Finishing tied in third place on the CropLife Weeds survey were marestail (horseweed) and ragweed, both cited by 11% of respondents as the most troublesome weeds to control. In particular, says Dr. Jeff Ellis, Field Scientist for DowDuPont, marestail has particular notoriety among scientists since it was the first weed to show glyphosate resistance back in 2000. “If left uncontrolled, herbicide-resistant marestail can present huge challenges for farmers at planting and throughout the season,” says Ellis. “A single female marestail plant can produce approximately 200,000 seeds that are transported by wind, perpetuating the spread of herbicide-resistant populations.”
The New Control Options
Naturally, the agricultural marketplace has spent years and millions of dollars to find new options for fighting back against herbicide-resistant weeds. The first of these began appearing a few years ago in the form of blended herbicides such as Acuron from Syngenta. These new offerings mixed three or four different active ingredients into their formulations featuring different modes of action in an effort to keep weeds under control.
Just this year, dicamba-resistant crops began appearing on a widespread basis. Supported by Monsanto, DowDuPont, and BASF, these crops offered growers the option to use dicamba herbicide in-season as a way to control herbicide-resistant weeds.
However, many weed scientists were quick to caution applicators and growers regarding the use of these products/crops because of the potential for off-target drift damaging nearby non-resistant crops. “Concerns about drift led the U.S. EPA to issue time-limiting registrations for the auxin herbicides dicamba and 2,4-D of two years and five years, respectively,” said Dr. Kevin Bradley, Associate Professor at the University of Missouri. “Unless growers show they can use these herbicides as labeled, the registrations could easily be revoked.”
Since that time, unfortunately, there have been some widely reported issues with dicamba application and off-target movement. In fact, more than 1,000 complaints have been filed with state officials in such places as Arkansas, Missouri, and Tennessee regarding suspected dicamba drift problems.
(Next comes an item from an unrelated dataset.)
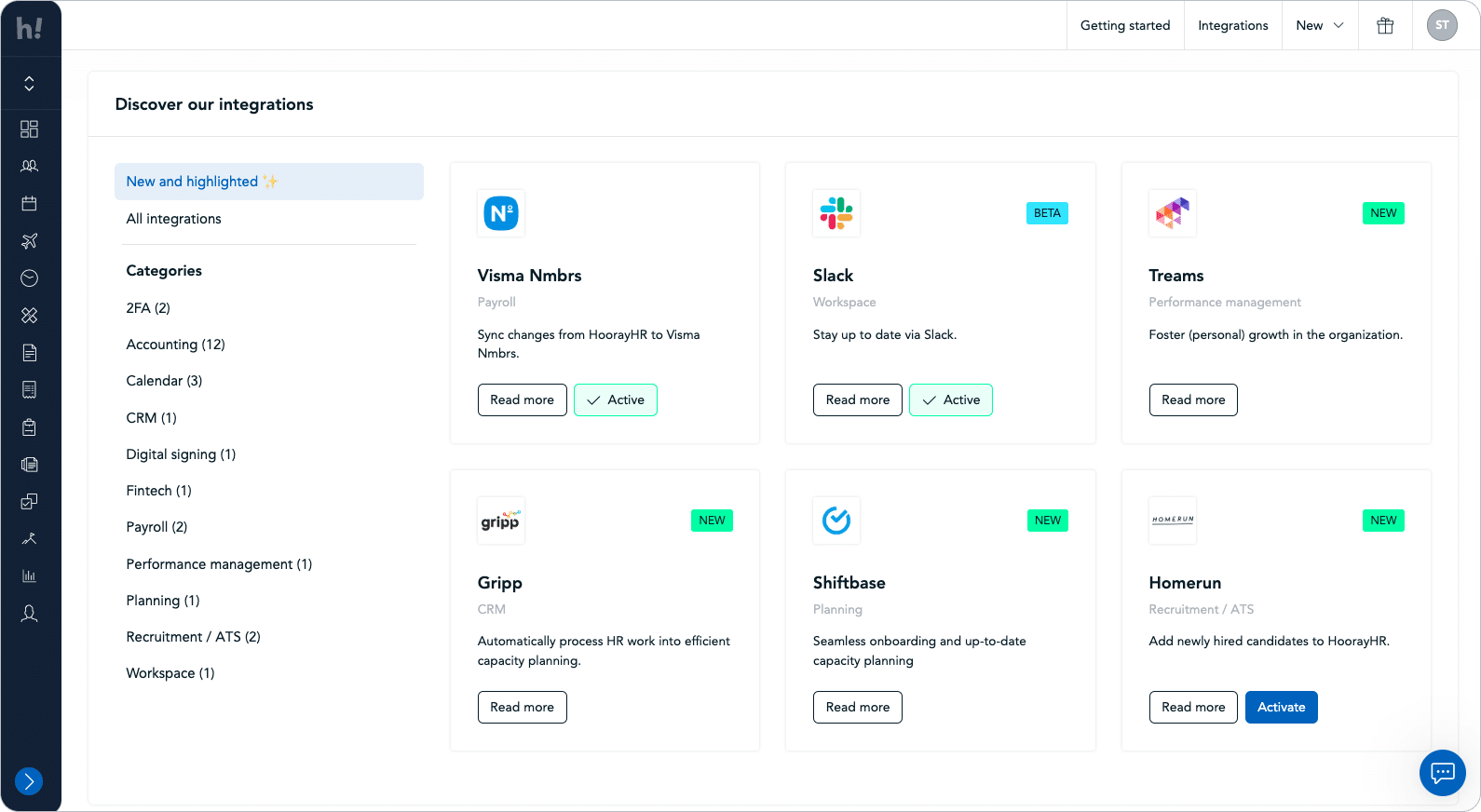The width and height of the screenshot is (1481, 812).
Task: Open the gift icon in top bar
Action: (1385, 26)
Some of the weed scientists surveyed by CropLife noted this as well. “Dicamba cropping systems in our area performed just as expected in 2017,” says Dr. Bill Johnson, Professor of Weed Science at Purdue University. “It offered good control of ragweed and provided some help on marestail, waterhemp, and Palmer amaranth, but there were too many instances of off-target movement.”
Still, the marketplace can expect more such efforts at herbicide-resistant weed control from suppliers in 2018. Combining both blended product and new cropping system strategies, Syngenta is hoping to introduce Tavium plus VaporGrip Technology. This product blends dicamba and S-metolachlor and can be used on Roundup Ready 2 Xtend soybeans and Bollgard II XtendFlex cotton.
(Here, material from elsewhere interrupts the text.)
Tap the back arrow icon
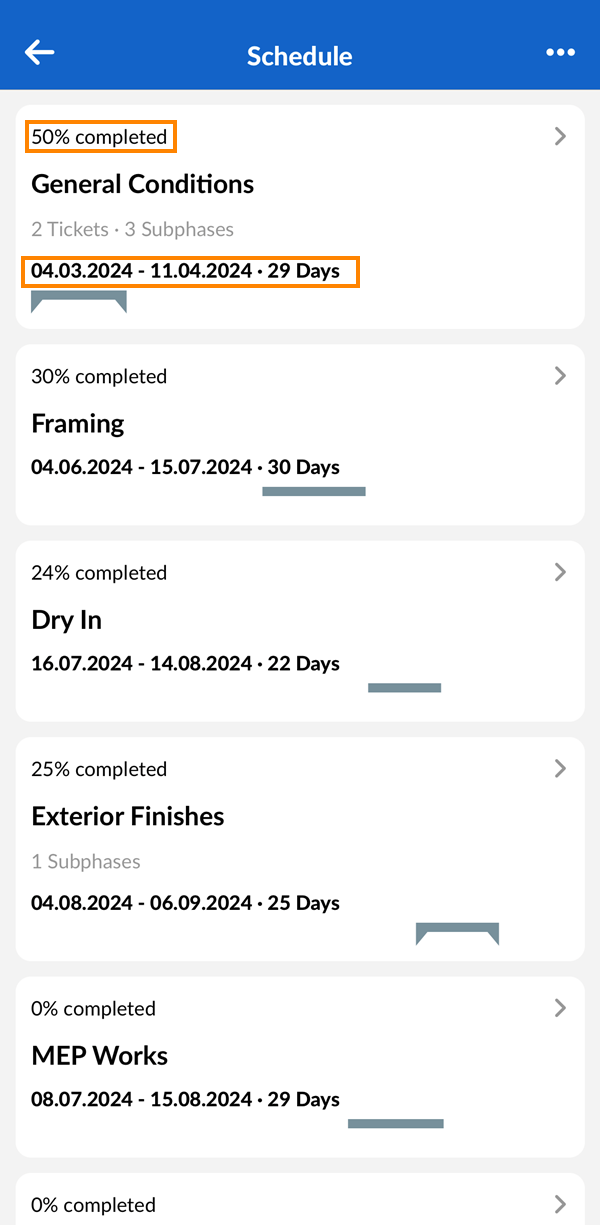This screenshot has width=600, height=1225. click(40, 53)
And now that they’ve received formal approval for export to China, the 2,4-D-based Enlist cropping systems should begin appearing in the marketplace for the 2018 season. “According to experts, resistant weeds can be found today on more than 100 million acres of farmland in the U.S.,” says John Chase, U.S. Commercial Leader, Enlist Weed Control System for DowDuPont. “We’ve already seen some success in this fight with the launch of Enlist cotton earlier this year, and it is our hope that corn growers will be able to gain this same level of success against stubborn weeds in their fields.”